#### Material supplied ####

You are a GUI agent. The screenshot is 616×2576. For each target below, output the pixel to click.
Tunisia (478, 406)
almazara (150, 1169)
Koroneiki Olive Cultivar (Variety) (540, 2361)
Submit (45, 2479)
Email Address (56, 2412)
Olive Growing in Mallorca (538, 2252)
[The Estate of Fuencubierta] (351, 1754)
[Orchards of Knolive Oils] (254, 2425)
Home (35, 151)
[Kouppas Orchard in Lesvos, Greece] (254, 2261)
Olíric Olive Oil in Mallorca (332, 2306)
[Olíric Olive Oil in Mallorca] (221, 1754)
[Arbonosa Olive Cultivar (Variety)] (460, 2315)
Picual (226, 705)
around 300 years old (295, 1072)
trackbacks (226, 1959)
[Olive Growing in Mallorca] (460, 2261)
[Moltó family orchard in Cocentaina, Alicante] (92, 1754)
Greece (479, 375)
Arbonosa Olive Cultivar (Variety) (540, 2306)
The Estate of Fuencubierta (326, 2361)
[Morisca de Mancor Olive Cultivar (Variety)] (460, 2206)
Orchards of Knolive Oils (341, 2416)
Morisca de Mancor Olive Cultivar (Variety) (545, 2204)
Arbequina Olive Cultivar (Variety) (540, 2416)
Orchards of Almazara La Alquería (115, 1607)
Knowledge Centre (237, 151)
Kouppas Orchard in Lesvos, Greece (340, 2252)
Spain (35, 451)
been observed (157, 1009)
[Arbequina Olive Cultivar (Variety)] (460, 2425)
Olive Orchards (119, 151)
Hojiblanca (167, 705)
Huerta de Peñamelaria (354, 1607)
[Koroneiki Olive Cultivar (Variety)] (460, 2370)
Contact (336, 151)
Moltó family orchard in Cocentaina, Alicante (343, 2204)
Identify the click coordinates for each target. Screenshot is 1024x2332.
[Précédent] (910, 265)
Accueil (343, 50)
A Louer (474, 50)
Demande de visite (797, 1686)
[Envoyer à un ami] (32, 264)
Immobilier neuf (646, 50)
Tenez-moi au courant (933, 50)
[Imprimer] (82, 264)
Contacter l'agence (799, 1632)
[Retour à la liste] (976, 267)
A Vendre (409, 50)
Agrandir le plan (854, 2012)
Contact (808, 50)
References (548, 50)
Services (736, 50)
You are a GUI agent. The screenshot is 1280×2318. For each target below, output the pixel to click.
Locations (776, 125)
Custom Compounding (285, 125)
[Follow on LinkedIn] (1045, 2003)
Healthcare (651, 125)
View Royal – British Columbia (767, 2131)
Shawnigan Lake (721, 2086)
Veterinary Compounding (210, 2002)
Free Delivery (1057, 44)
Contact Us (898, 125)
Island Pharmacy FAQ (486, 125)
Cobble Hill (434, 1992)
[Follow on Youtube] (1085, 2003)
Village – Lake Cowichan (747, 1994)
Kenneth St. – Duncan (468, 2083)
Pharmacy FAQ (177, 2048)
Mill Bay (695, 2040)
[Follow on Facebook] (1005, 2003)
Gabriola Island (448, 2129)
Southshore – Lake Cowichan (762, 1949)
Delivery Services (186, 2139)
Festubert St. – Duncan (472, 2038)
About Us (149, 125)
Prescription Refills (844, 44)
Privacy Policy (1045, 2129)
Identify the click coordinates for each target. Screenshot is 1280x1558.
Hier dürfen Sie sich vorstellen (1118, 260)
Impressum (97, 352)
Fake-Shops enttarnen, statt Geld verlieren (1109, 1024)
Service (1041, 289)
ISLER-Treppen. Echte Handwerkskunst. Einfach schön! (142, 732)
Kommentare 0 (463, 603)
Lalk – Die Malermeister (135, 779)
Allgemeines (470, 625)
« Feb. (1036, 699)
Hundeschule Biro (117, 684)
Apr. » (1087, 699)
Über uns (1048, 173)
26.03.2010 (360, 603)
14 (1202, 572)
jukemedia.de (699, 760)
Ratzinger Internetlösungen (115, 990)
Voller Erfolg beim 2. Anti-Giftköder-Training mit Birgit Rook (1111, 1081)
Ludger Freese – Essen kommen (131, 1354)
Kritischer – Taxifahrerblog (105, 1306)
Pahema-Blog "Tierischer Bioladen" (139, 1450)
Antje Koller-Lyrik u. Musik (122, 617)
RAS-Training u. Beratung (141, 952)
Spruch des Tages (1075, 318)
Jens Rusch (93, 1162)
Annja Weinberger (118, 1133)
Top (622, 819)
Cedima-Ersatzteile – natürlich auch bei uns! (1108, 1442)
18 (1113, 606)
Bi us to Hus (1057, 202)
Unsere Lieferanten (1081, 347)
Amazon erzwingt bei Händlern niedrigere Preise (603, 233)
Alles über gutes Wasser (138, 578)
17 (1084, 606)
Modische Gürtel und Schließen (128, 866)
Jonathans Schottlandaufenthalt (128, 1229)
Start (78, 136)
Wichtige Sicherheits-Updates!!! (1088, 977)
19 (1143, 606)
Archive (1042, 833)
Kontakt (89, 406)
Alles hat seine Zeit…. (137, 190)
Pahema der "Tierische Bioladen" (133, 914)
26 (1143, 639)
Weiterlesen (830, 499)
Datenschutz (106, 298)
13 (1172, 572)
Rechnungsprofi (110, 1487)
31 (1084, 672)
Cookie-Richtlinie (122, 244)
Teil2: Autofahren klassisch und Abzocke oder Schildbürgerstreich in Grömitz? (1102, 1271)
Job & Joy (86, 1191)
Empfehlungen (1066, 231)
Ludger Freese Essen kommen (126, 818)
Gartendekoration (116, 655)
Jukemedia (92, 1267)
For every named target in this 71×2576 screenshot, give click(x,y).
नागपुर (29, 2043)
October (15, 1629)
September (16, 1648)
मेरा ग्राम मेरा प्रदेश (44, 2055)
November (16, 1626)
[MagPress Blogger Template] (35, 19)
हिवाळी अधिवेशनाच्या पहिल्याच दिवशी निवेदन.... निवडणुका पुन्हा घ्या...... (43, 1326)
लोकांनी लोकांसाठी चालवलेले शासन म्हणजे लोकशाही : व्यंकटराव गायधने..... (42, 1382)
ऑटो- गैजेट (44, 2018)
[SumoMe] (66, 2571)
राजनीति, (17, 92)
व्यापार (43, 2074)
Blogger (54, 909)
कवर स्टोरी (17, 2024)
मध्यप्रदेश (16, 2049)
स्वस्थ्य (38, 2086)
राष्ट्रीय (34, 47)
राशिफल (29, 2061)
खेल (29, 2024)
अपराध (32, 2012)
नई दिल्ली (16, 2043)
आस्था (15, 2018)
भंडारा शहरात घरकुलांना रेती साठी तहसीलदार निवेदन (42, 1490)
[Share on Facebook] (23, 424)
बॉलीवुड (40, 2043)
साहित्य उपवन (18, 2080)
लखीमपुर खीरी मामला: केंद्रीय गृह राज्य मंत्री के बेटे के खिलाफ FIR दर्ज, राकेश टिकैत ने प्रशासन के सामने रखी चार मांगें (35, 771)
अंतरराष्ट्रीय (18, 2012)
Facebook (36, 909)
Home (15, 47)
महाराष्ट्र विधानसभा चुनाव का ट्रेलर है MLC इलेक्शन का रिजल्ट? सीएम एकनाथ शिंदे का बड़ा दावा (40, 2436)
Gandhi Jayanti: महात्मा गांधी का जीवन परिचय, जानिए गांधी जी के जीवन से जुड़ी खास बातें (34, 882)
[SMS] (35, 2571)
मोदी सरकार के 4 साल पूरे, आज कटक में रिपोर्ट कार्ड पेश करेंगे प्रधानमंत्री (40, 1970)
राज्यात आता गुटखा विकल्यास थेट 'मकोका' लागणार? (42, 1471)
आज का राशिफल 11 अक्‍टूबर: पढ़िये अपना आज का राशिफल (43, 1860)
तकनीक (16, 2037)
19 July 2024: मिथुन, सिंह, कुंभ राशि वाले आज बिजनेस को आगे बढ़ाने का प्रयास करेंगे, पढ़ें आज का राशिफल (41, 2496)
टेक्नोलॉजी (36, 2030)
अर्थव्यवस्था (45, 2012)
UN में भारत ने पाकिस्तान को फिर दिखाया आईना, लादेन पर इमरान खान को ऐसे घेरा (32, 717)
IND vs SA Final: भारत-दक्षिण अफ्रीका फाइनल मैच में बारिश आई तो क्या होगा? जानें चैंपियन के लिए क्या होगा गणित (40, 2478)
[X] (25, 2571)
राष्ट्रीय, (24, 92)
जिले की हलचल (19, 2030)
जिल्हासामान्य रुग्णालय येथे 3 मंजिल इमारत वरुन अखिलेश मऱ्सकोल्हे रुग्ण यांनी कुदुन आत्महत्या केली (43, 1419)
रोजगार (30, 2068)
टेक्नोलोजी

####

§ Task statement
A copy of each line above that holds the word "Freese" is the expected answer.

§ Solution below
Ludger Freese – Essen kommen (131, 1354)
Ludger Freese Essen kommen (126, 818)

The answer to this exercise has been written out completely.